Thursday, 23 July 2009

The gap between rich and poor

Question Time this evening has yet again been a polarised affair. Polarised, that is between people talking rubbish (Shirley Williams, Geoff Hoon and George Galloway) and people talking sense (Sayeeda Warsi and, especially, Clive James). 

There has been plenty of nonsense talked over the past few months, but the basic wrongness of some of what has been said this evening, needs to be refuted. I particular, I'm amazed that people are still fooled by wailing about "the gap between rich and poor". 
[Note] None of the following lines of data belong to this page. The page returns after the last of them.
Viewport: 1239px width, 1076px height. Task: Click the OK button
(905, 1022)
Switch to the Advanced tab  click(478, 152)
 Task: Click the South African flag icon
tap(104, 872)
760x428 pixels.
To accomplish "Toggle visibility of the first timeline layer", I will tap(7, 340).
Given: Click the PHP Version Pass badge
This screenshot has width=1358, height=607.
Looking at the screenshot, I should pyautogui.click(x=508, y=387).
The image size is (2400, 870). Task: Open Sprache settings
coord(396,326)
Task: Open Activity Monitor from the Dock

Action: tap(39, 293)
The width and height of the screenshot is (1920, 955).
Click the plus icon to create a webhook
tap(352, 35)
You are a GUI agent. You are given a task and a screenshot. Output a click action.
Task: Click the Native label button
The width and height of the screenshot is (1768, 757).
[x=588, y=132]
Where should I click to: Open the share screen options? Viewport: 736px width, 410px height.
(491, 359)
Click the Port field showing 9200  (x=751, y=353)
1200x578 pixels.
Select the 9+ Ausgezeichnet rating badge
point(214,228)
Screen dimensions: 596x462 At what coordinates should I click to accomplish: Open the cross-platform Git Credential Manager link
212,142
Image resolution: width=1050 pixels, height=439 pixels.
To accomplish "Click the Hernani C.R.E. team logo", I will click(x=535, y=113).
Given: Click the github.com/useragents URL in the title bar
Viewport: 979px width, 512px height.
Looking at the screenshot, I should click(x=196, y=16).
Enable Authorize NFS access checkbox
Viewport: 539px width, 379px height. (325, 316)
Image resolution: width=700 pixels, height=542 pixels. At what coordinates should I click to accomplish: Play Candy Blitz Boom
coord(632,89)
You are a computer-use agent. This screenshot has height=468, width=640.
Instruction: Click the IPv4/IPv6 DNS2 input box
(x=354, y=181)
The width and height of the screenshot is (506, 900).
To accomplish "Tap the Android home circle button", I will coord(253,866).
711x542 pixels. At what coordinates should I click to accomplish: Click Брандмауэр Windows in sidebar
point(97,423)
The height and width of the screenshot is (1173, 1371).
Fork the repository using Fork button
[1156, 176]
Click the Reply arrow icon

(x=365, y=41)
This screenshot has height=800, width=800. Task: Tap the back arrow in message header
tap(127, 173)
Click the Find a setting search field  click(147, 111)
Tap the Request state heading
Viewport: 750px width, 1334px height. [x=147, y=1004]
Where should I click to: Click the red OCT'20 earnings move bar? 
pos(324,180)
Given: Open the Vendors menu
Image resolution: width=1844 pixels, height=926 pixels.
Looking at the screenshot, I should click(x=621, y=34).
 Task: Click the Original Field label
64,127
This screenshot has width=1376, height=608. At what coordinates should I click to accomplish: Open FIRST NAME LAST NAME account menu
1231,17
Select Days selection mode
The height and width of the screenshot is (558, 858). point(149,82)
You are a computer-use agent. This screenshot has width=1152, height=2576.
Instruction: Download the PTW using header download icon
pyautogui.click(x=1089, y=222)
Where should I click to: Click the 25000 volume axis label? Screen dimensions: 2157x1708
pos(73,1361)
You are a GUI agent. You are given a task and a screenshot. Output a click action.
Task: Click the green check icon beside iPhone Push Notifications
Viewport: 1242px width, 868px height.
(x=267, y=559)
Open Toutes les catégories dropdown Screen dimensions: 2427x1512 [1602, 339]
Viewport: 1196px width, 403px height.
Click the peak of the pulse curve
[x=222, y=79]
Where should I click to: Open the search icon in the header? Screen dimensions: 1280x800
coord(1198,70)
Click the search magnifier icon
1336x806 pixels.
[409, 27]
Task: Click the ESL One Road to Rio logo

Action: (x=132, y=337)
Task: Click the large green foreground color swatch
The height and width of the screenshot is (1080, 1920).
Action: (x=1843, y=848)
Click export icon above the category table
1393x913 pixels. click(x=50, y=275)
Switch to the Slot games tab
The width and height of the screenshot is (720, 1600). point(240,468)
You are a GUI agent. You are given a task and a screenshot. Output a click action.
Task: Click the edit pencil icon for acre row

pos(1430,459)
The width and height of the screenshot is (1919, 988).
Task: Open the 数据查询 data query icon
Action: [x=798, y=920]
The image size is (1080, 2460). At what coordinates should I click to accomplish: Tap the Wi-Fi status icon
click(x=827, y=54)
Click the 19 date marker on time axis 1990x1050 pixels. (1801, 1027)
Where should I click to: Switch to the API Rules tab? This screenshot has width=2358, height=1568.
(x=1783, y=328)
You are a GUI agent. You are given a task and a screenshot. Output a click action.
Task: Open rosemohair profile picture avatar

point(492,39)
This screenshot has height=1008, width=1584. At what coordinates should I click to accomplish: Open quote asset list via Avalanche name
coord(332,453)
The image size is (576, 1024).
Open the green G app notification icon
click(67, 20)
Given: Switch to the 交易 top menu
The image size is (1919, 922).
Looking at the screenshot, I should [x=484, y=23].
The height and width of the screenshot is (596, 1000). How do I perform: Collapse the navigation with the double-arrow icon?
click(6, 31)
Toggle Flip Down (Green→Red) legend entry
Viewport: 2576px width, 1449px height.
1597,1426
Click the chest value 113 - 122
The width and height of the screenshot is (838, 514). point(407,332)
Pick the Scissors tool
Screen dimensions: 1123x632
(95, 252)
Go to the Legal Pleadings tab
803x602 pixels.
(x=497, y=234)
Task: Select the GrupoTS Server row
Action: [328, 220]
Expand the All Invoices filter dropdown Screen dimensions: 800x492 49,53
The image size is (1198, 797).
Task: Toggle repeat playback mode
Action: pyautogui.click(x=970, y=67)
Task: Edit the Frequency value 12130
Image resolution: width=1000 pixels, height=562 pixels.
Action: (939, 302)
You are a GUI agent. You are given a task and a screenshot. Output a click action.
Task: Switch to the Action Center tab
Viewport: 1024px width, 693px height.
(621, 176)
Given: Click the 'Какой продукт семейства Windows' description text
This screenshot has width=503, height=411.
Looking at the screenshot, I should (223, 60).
Shirley Williams sat there this evening complaining that bankers make lots of money. Much more money than people who aren't bankers. Some people make only a hundredth of that bankers make. Boo hoo. This is a very old argument, and it's wrong. Just because the gap is bigger doesn't mean that people are worse off. It just means that the richest people have got richer faster, which is only a bad thing if you suffer from Shirley Williams / George Galloway style envy. The poorest people in the country, and in the world in general are hugely better off than they used to be: they're living longer too, which gives the population alarmists a reason to twist their knickers yet further. 

The gap between rich and poor is not a problem. It's part of wealth creation - it's not pretty, but it exists. And Shirley Williams really ought to have got over it by now.